ワクワクしながらパジャマの用意をしているとカミュの携帯が鳴った。

「もしもし………ええ、そうです。………………えっ! そうなんですか!………………でも………………はい、そのほうがいいですね………わかりました、できるだけ早く行きます。」

   ………え? なんだ?

嫌な予感がして胸がどきどきする。
電話を切ったカミュが俺の方を見てすまなそうに言った。
「急用ができてしまって、朝まで帰って来られないと思う。 ジョアンにはほんとにすまないけれど、ほかの人に預かってもらわなくてはいけなくなって。 よく頼んでおくから大丈夫だよ、用事が終わったらすぐに迎えに行くからね。」
「えっ……?!」
絶句している俺の背中をなぜながらカミュがどこかに電話をかけた。
「実は用事ができて今夜一晩留守にしなくてはいけなくなったのだけれどジョアンを預かってもらえないだろうか?………………そうだ………もう食事は済ませたし、あとはお風呂に入れて寝るだけだからだいじょうぶだと思う。………………ありがとう、恩に着る。」
安心したように溜め息をついたカミュが俺を抱き上げた。
「ほんとに急なことでごめんね、ジョアン。 図書館で会って一緒にお昼を食べたから、ジョアンも知っている人だよ。 よく頼んでおいたから安心して。」

   頼むっ、アイオロスだと言ってくれ!
   俺はアイオリアと一緒に風呂に入るんなら、諸手を上げて歓迎するぜ!
   風呂掃除でも台所片付けでもなんでも引き受けるから!
   アイオロスに こぶとりじいさん を読んでもらって、おとなしく天使のように寝るから!

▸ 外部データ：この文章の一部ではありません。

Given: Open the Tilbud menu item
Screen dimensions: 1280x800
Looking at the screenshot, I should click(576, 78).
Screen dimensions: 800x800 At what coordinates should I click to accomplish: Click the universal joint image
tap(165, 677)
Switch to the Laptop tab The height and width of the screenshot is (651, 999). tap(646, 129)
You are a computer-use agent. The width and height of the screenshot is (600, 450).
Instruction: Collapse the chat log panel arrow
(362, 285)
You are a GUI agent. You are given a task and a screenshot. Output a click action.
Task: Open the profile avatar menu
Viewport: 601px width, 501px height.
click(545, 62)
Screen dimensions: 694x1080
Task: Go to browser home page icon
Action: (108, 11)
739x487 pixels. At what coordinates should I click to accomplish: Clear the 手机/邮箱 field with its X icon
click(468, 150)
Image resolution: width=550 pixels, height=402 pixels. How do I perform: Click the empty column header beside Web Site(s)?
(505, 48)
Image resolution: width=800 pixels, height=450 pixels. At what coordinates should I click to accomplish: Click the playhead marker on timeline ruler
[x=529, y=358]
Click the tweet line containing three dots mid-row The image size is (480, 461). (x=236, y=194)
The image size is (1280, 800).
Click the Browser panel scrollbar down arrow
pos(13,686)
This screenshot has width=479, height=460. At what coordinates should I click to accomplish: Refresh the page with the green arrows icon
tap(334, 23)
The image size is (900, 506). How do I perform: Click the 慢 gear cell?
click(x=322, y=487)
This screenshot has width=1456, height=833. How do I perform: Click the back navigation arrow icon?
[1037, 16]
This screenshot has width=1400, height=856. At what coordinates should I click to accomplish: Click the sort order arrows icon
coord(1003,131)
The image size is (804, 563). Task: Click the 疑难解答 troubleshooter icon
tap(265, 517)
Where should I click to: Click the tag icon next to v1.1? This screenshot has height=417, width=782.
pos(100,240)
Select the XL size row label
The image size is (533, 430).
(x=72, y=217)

   サガでもいいっっ、年上の魅力で俺を虜にしてくれてかまわないからっ!!
   この小さい手でサガの背中を流させてもらう!
   指圧でもマッサージでもなんでもするからっっ!

しかし現実は無情だった。
「ムウの部屋は隣りのB棟だ。 これから一緒に行こうね。」
世界は俺の足元から崩れ落ちた。